Forced Spatial Attention for Driver Foot Activity Classification
This work addresses the challenge of spatial-dependent classification in computer vision, specifically for driver monitoring systems, though it is incremental as it builds on existing loss functions.
The paper tackles the problem of image classification tasks where output classes depend on the spatial location of objects, proposing a Forced Spatial Attention (FSA) loss to compel networks to attend to specific regions. This approach significantly improves accuracies, enhances generalization, and increases robustness against noise for driver foot activity classification, while reducing the need for large datasets.

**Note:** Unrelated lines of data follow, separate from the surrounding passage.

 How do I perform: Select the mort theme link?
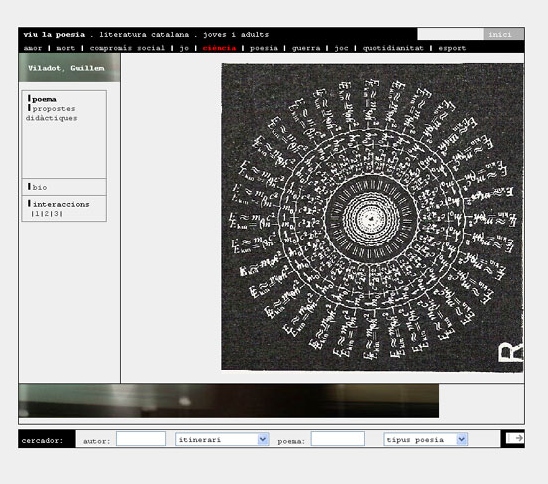(66, 48)

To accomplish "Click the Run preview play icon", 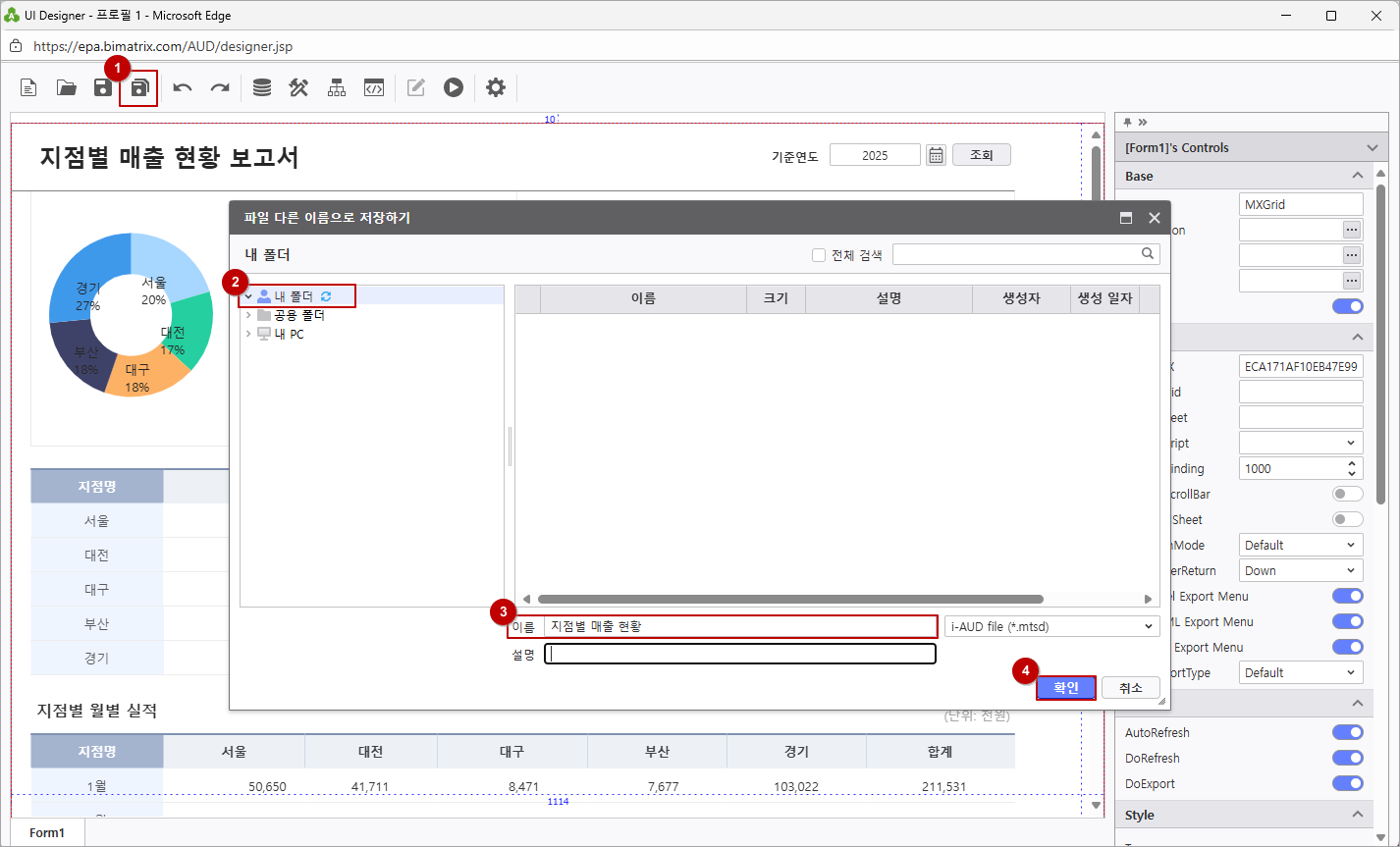I will click(453, 88).
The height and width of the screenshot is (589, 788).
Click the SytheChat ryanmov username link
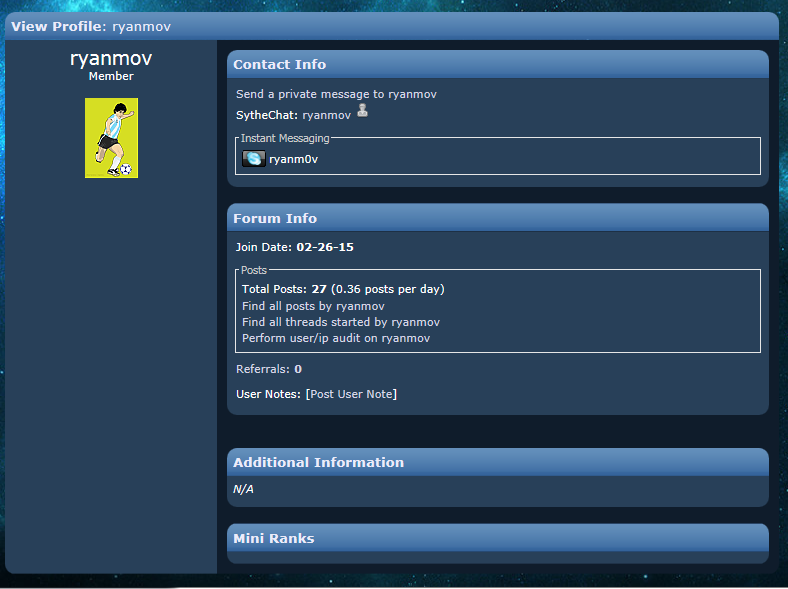tap(327, 115)
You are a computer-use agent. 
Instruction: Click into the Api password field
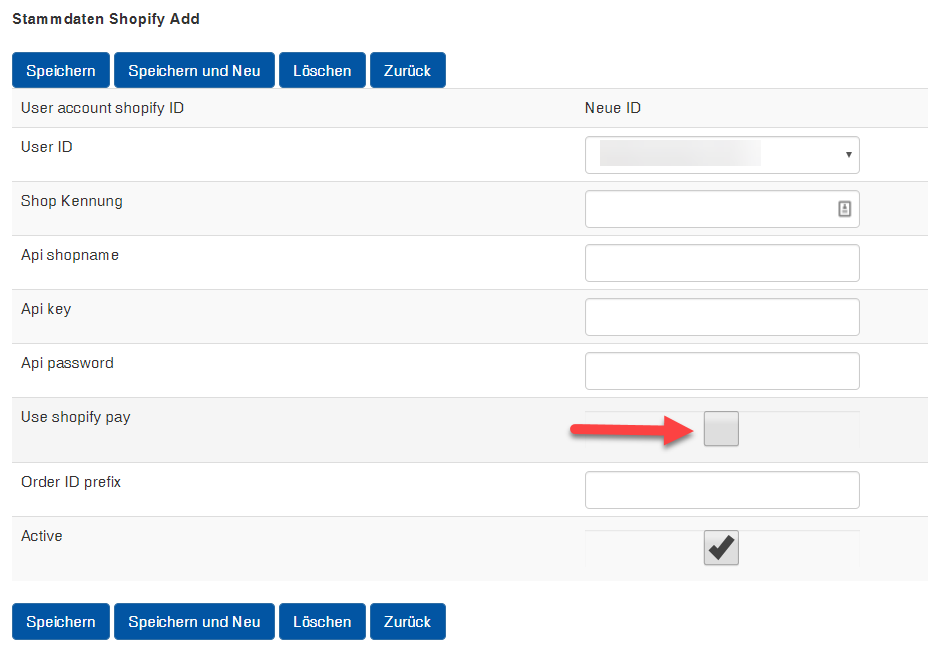click(x=722, y=371)
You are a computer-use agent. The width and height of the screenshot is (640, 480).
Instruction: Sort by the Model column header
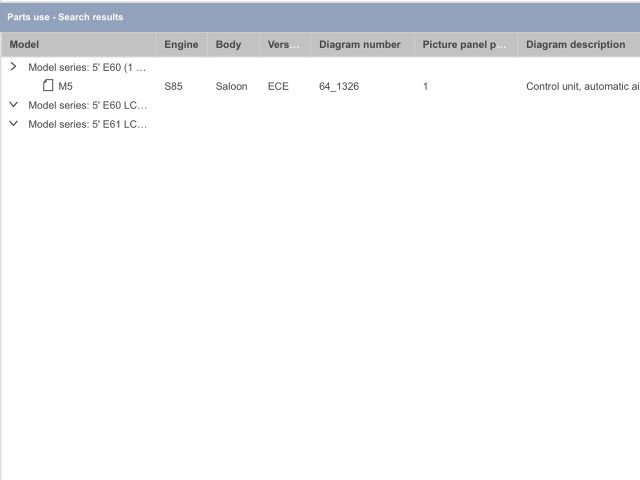(x=24, y=44)
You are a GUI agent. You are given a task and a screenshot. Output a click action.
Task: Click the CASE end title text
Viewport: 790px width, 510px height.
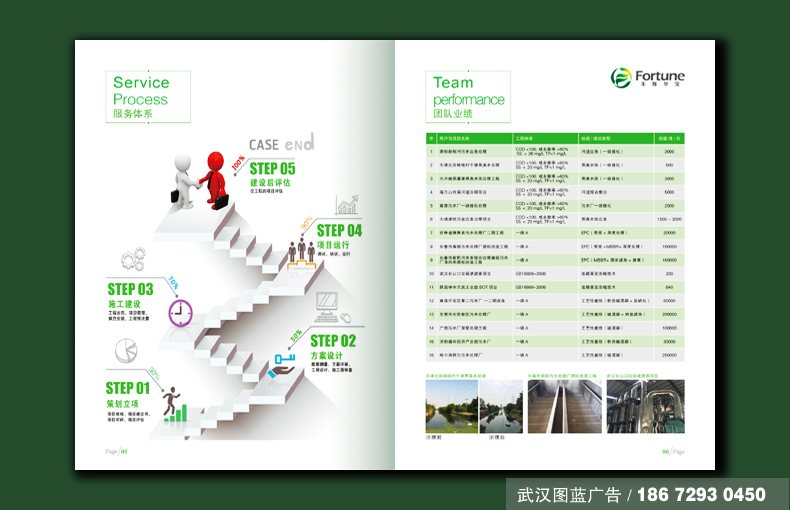coord(281,144)
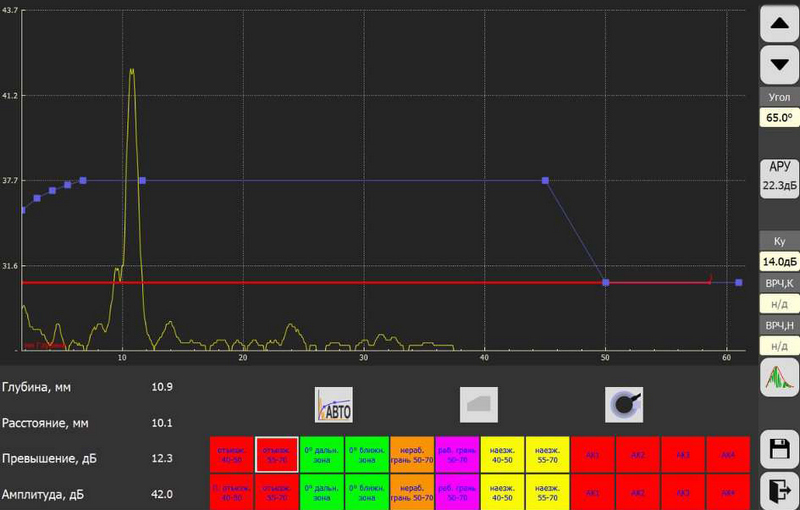Choose top-row magenta 'раб. грань 50-70' cell
Screen dimensions: 800x510
point(457,453)
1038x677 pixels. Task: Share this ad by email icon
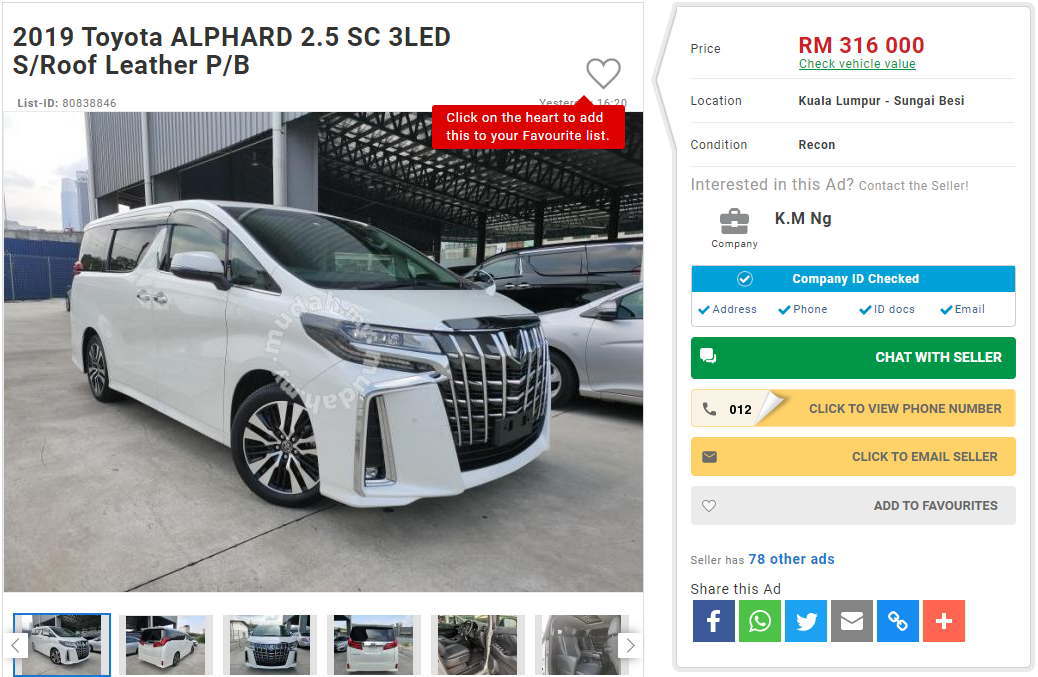click(852, 621)
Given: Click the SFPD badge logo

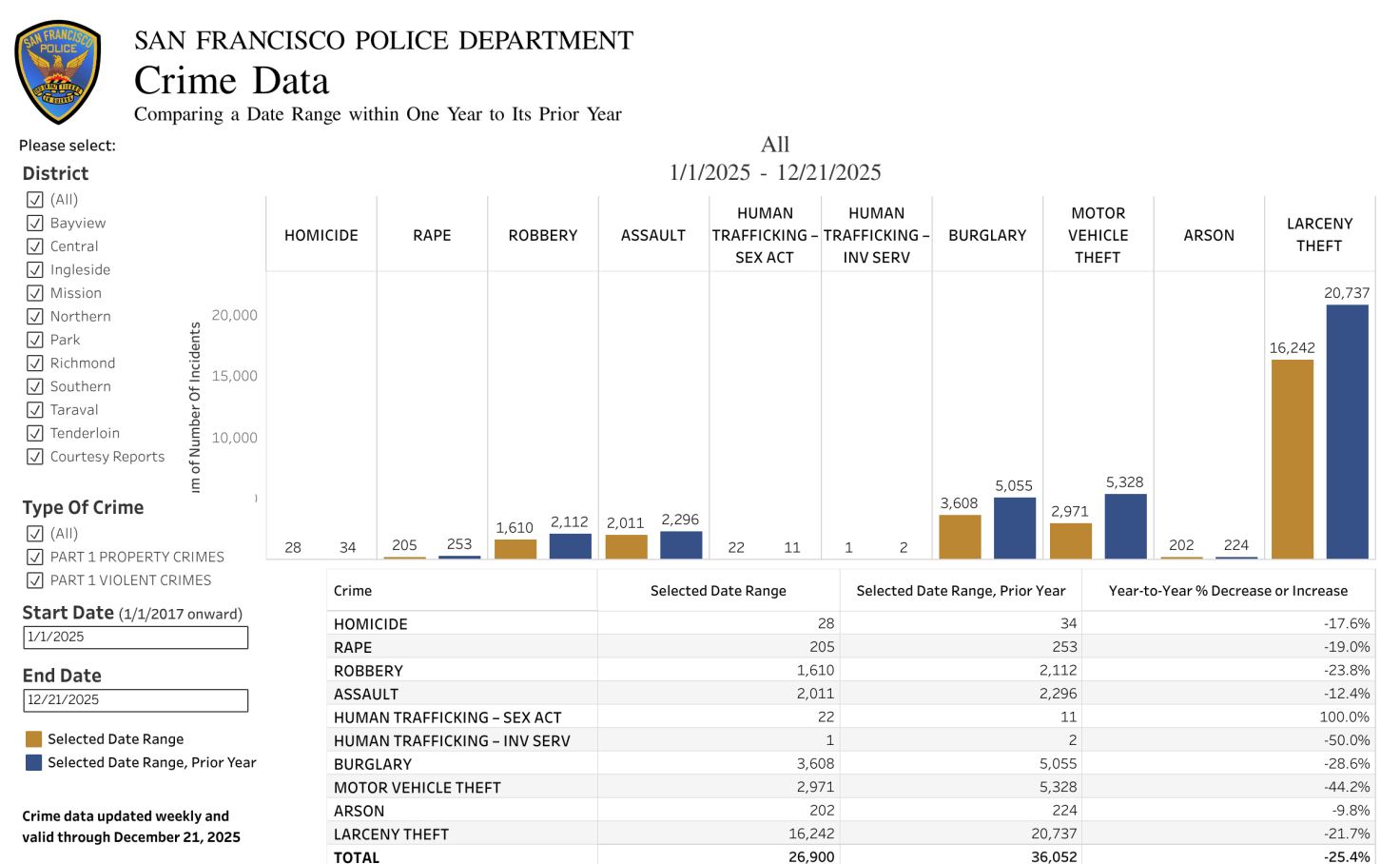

This paper provides a simple solution for reliably solving image classification tasks tied to spatial locations of salient objects in the scene. Unlike conventional image classification approaches that are designed to be invariant to translations of objects in the scene, we focus on tasks where the output classes vary with respect to where an object of interest is situated within an image. To handle this variant of the image classification task, we propose augmenting the standard cross-entropy (classification) loss with a domain dependent Forced Spatial Attention (FSA) loss, which in essence compels the network to attend to specific regions in the image associated with the desired output class. To demonstrate the utility of this loss function, we consider the task of driver foot activity classification - where each activity is strongly correlated with where the driver's foot is in the scene. Training with our proposed loss function results in significantly improved accuracies, better generalization, and robustness against noise, while obviating the need for very large datasets.